たとえ事実だとしても「メイジーに詩を盗まれたからだ」と、告げ口か悪口のようになってしまいそうな理由を口にするのは、気が進まない。どうしても躊躇いが先に立つ。
けれど、部屋の中を鼻歌を歌いながら歩きまわっていたローズマリーが、突然、何でもないことのように言った。
「メイジーがお姉様の詩を盗んだの」
「えっ!」
バーニーとケヴィンが驚く。
バーニーが「そうなのか、フェリシア?」と聞いてくるが、ここでもフェリシアはまだ躊躇していた。
その間に、ローズマリーが続ける。
「サイラスに話しているのを、私、ここで聞いてたもの。
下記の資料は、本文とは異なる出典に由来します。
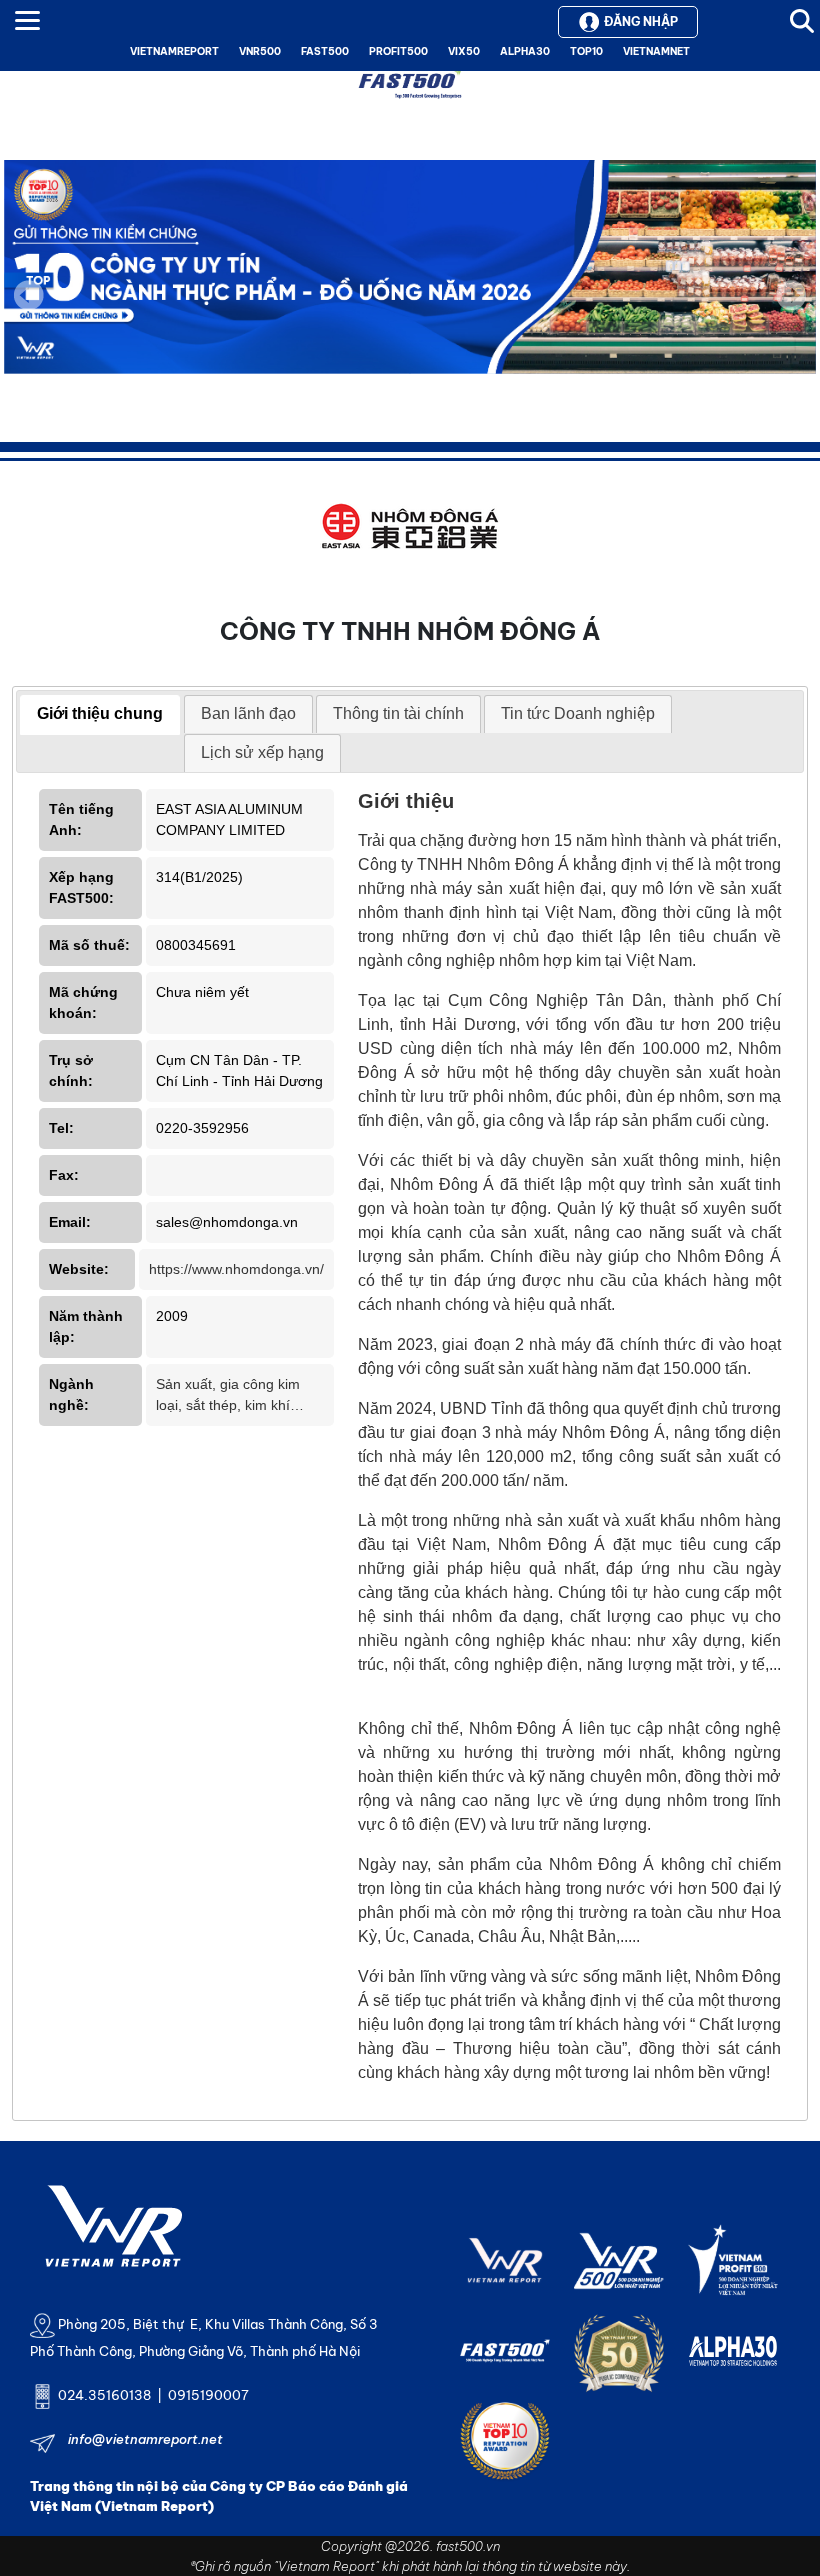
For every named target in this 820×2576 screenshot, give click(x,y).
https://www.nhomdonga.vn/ (236, 1269)
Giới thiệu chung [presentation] (100, 713)
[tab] (100, 715)
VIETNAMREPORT (174, 51)
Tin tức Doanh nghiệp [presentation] (578, 713)
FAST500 (325, 51)
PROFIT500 (398, 51)
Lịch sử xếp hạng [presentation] (262, 752)
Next (791, 309)
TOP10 (586, 51)
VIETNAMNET (656, 51)
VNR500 (260, 51)
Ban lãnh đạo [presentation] (248, 713)
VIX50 (464, 51)
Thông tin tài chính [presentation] (398, 713)
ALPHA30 (525, 51)
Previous (29, 295)
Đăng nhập (641, 21)
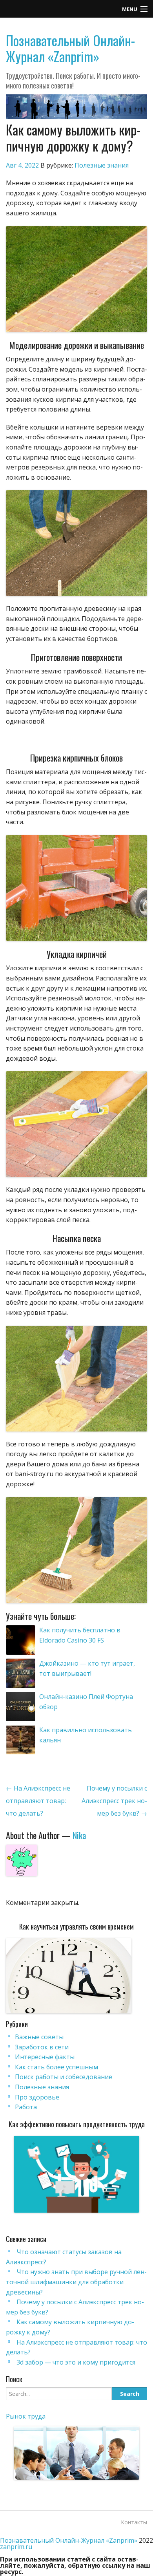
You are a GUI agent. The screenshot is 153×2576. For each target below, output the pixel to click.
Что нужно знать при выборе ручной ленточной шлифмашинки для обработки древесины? (76, 2281)
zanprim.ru (16, 2546)
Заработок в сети (42, 2047)
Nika (79, 1835)
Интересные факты (45, 2056)
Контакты (134, 2522)
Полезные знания (102, 165)
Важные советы (39, 2037)
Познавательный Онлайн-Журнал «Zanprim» (70, 48)
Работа (26, 2107)
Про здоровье (37, 2097)
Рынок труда (26, 2416)
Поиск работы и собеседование (63, 2076)
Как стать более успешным (56, 2067)
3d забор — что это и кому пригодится (75, 2362)
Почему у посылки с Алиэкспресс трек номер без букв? (114, 1801)
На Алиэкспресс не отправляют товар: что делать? (38, 1801)
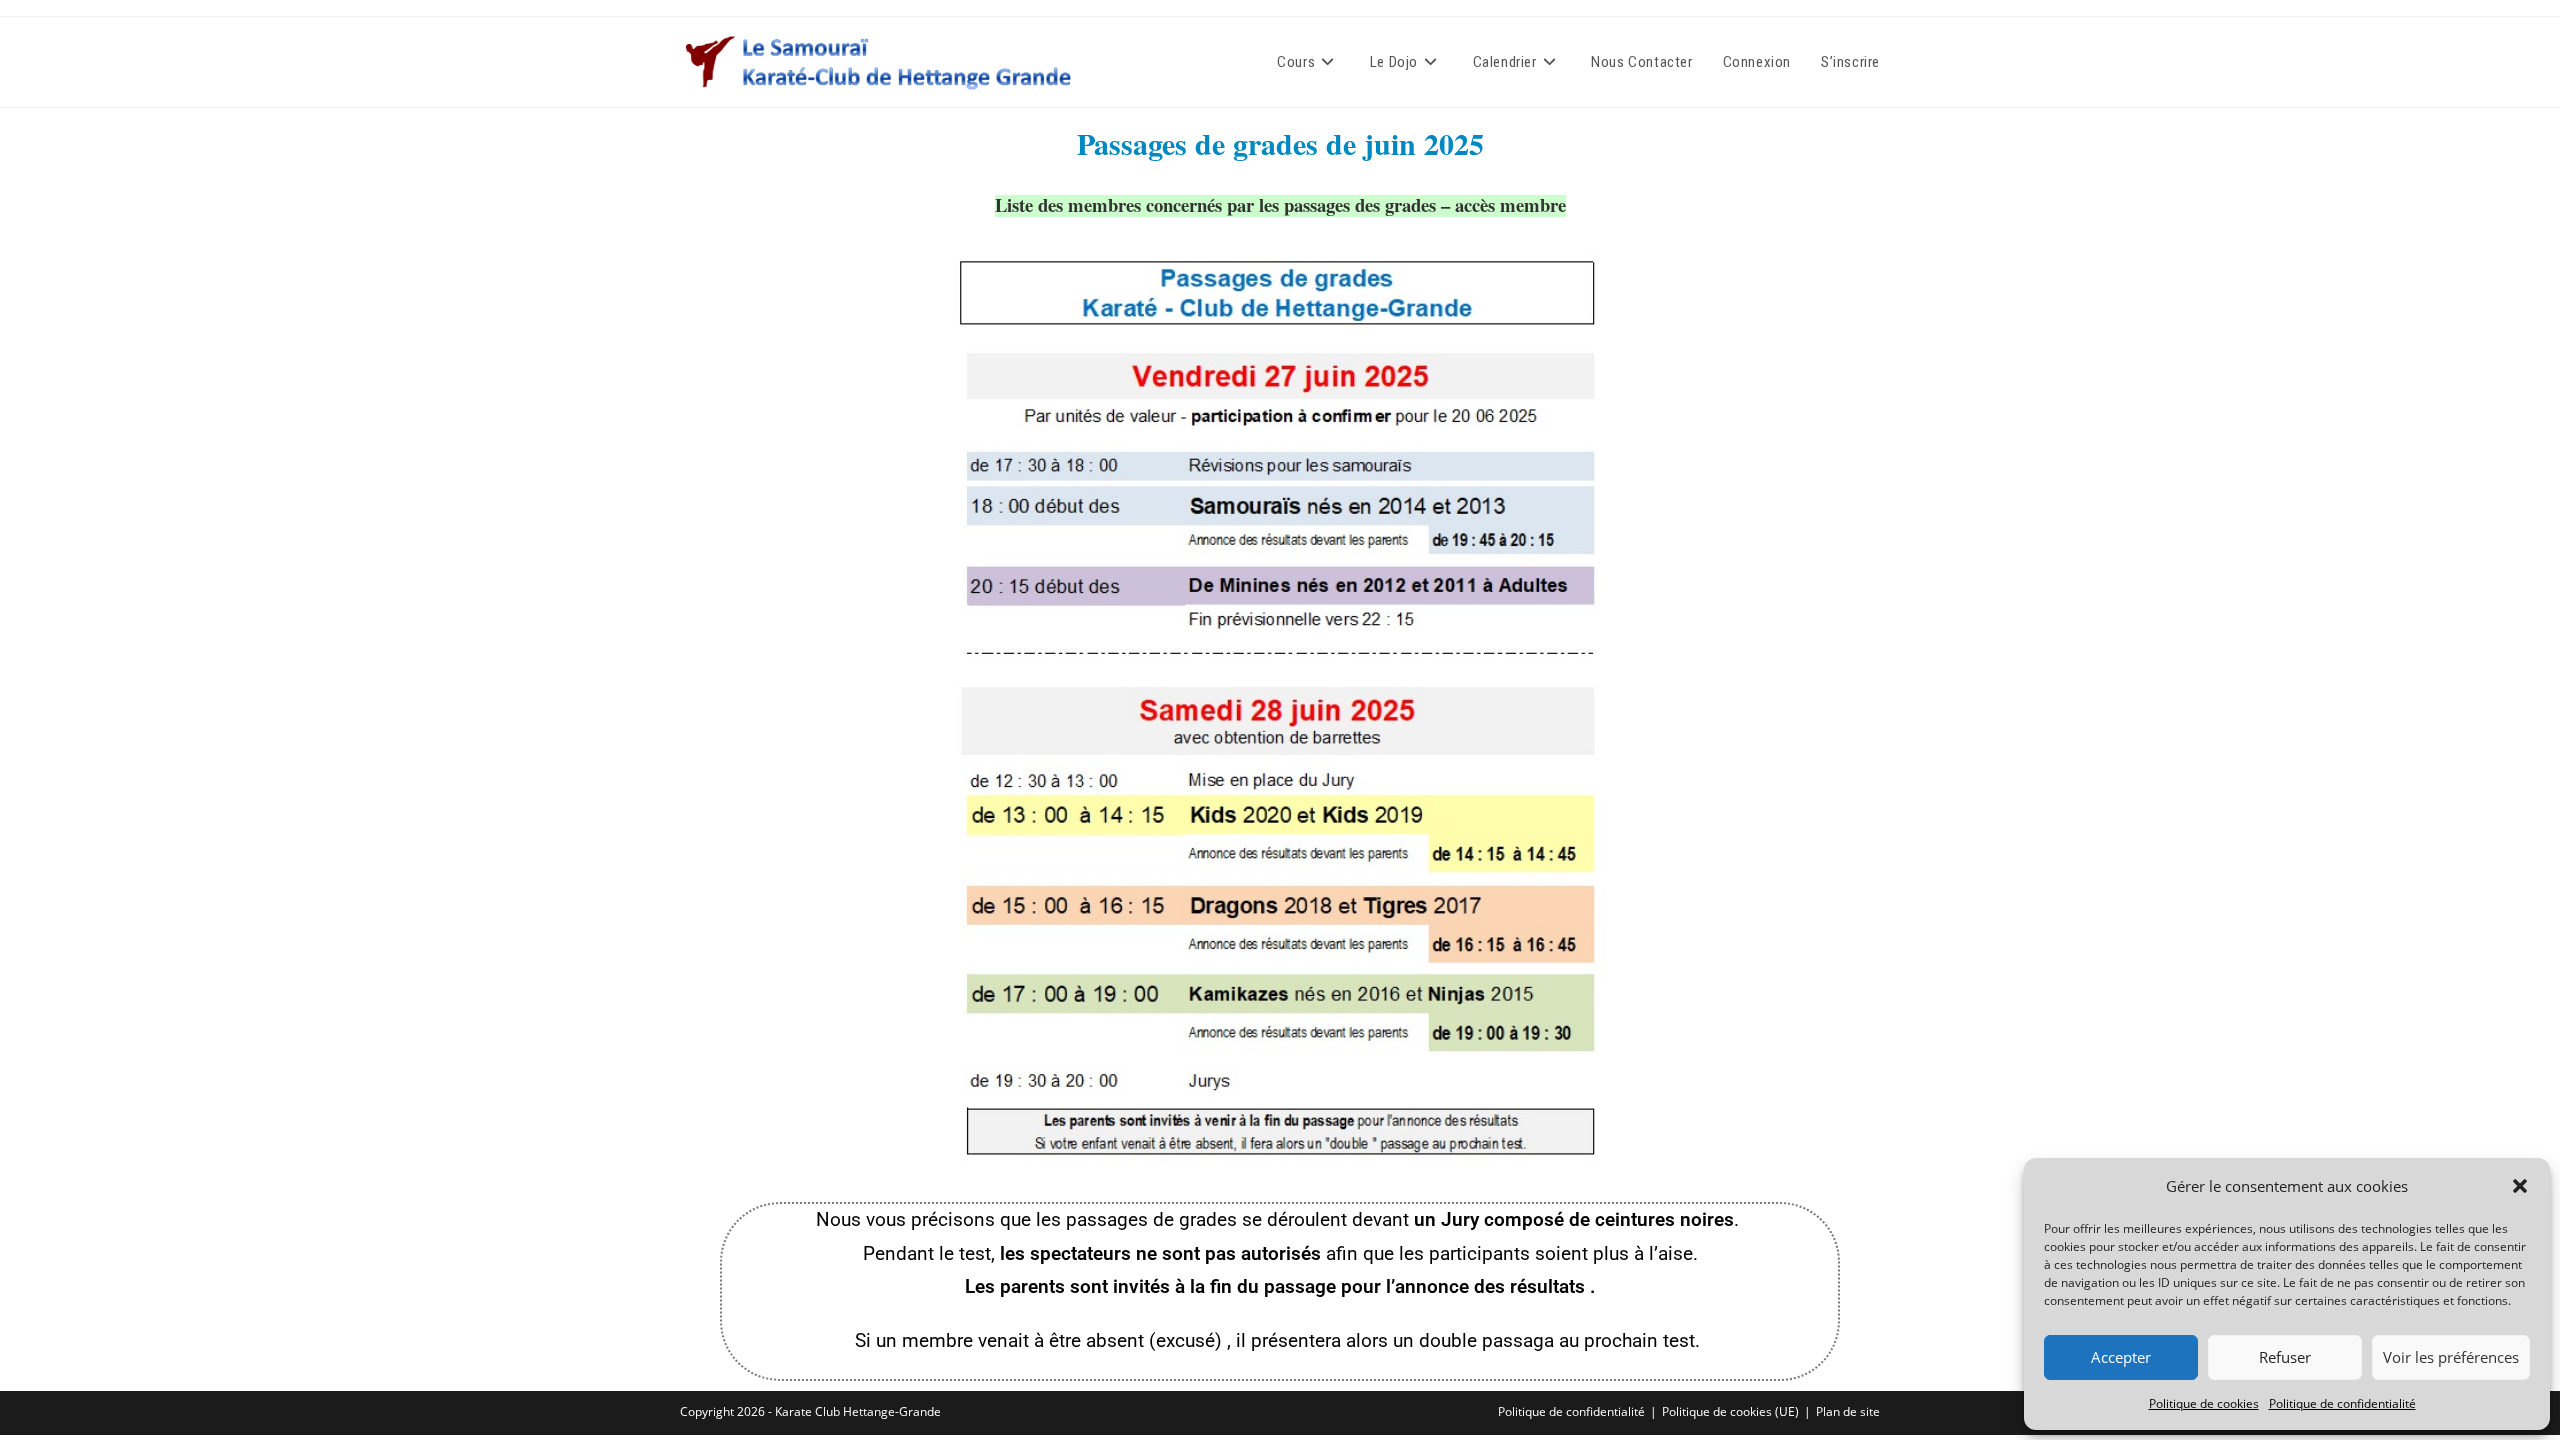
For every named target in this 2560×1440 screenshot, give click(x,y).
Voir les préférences (2451, 1357)
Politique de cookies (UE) (1730, 1411)
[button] (2520, 1186)
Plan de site (1848, 1411)
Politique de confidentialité (2342, 1403)
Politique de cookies (2204, 1403)
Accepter (2121, 1357)
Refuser (2285, 1357)
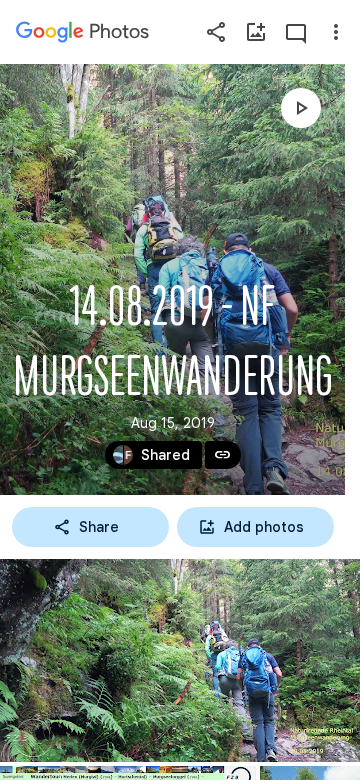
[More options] (336, 32)
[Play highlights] (301, 108)
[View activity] (296, 32)
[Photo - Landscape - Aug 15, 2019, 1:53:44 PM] (180, 660)
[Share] (216, 32)
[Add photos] (256, 32)
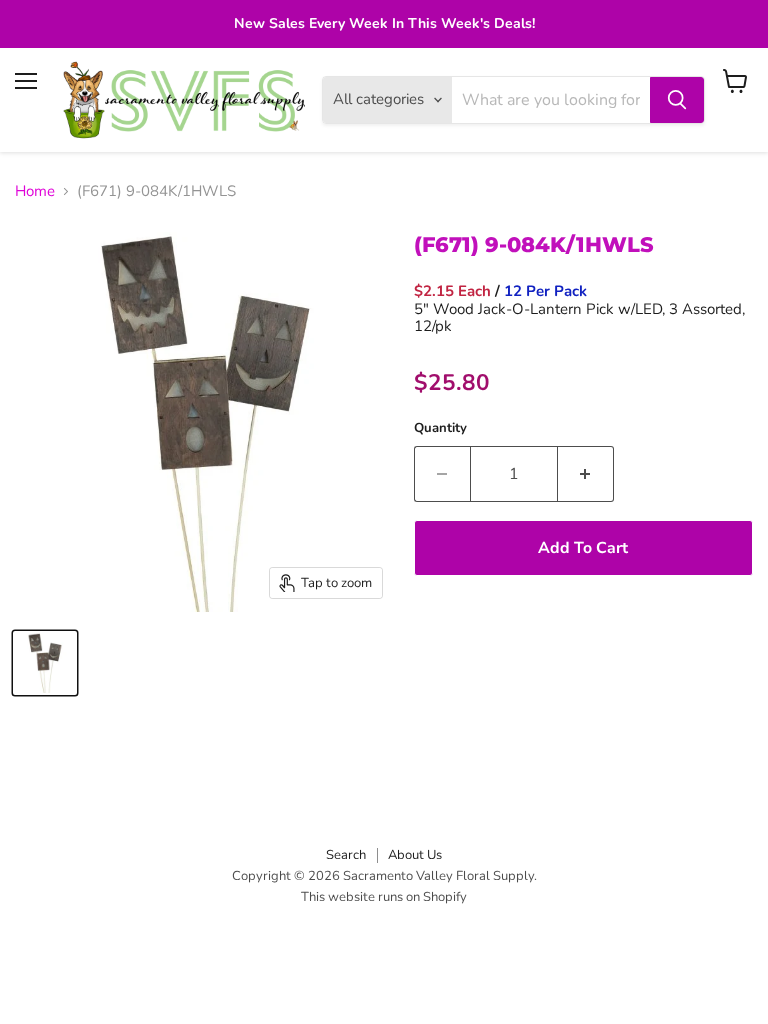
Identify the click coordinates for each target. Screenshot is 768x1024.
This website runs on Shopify (384, 897)
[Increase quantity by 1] (586, 474)
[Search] (677, 100)
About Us (415, 855)
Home (35, 191)
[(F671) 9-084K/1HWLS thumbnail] (45, 663)
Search (346, 855)
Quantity (440, 428)
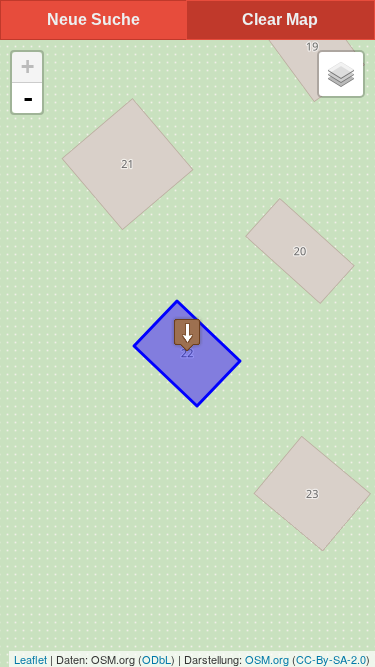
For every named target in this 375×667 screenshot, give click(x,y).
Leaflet (30, 659)
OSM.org (267, 659)
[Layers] (341, 74)
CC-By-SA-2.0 (331, 659)
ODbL (156, 659)
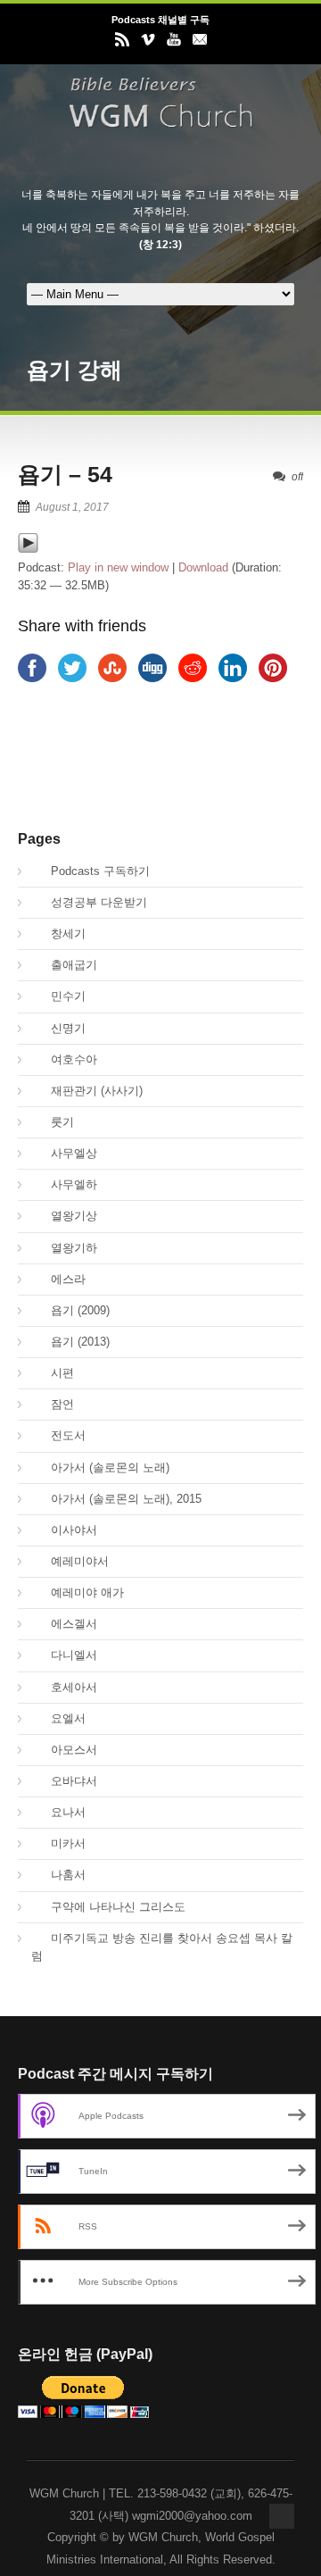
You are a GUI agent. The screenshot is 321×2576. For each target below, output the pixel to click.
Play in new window (118, 567)
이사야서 (64, 1530)
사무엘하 (64, 1184)
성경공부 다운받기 (89, 902)
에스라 (58, 1279)
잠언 (52, 1404)
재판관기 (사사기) (87, 1090)
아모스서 (64, 1749)
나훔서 (58, 1874)
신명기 (58, 1028)
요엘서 (58, 1718)
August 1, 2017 (72, 507)
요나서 (58, 1812)
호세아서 (64, 1687)
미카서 (58, 1843)
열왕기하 (64, 1248)
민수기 (58, 996)
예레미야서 (70, 1561)
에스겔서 (64, 1623)
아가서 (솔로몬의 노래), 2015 (116, 1498)
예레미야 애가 (77, 1592)
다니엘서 (64, 1655)
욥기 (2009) (70, 1310)
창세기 (58, 933)
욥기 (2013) (70, 1341)
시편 (52, 1373)
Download (203, 567)
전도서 (58, 1435)
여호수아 (64, 1059)
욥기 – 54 (65, 474)
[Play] (28, 549)
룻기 (52, 1122)
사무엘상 (64, 1153)
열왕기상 (64, 1215)
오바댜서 (64, 1781)
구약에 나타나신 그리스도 (108, 1906)
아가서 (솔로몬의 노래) (100, 1467)
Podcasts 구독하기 (90, 871)
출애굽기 (64, 964)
それに、メイジーはレイチェルの詩も盗んだのよ」
「ロ、ローズマリー、どうしてそんなことまで、知ってるの?」
サイラスとここで話した時、フェリシアは自分の詩が盗まれたことしか言っていない。
「学園からの帰り道にバーサとカフェに寄ったら、レイチェルたちが話してたの」
ローズマリーはにっこりと笑みを浮かべて続けた。
「メイジーはほかの人の詩も盗んでると思うって言ってたわ。『参考にした』とか『影響を受けた』とか言ってるけど、どう考えても真似しただけなんですって。出来のいいところは、全部どこかで読んだことある感じだって言ってたわ。それで、メイジーが自分で考えたところは目も当てられないくらい下手なんですって」
ほかにも、誘っていない集まりについて来たがるとか、勝手に予定を立てておいて「行けない」と言うと恨みがましい顔をするとか、さんざん悪口を言っていたらしい。
「おすすめのお店や本とかのお役立ち情報も、さも自分が見つけたみたいに、みんなに教えてるけど、そういうのも全部お姉様のパクリだって言ってたわ」
「ローズマリー……」
それは全部、事実だけれど……。
「立ち聞きなんて、お行儀が悪いわ」
「立ち聞きじゃないわ。ちゃんと椅子に座ってたもの」
「そう言うことじゃなくて……」
フェリシアは額に手を当てて目を閉じた。
「だって、喉が渇いたからカフェに入ったんだけど、バーサと二人だったから暇だったのよ」
バーサというのはカーラよりずっと年上の侍女だ。
お守りのように付き添った彼女と十歳のローズマリーとでは、あまり話が弾まなかったのかもしれない。だから、隣の席のレイチェルたちの話に耳をそばだててしまった。
「お姉様の名前が聞こえてきて、どうしても気になっちゃったんですもの」
それに、とローズマリーは急にしかめっ面になって言った。
「私もメイジーのことは大嫌い。だから、聞いてて『わかる~』って思っちゃったの」
バーニーが眉を上げて「なんで、嫌いなんだい?」と聞く。
「だって、しょっちゅううちに来て、勝手に侍女に命令するし、お姉様につきまとってばかりいるし、バーニーのところであったパーティーにも『どうしても行けない?』って何回もしつこく聞いてくるし、気が弱そうなふりしてるけど、ほんとはすごく図々しいんだもの。ふつうはするはずの遠慮ってものを、ちっともしないの」
ぷりぷりした表情でローズマリーは言い放った。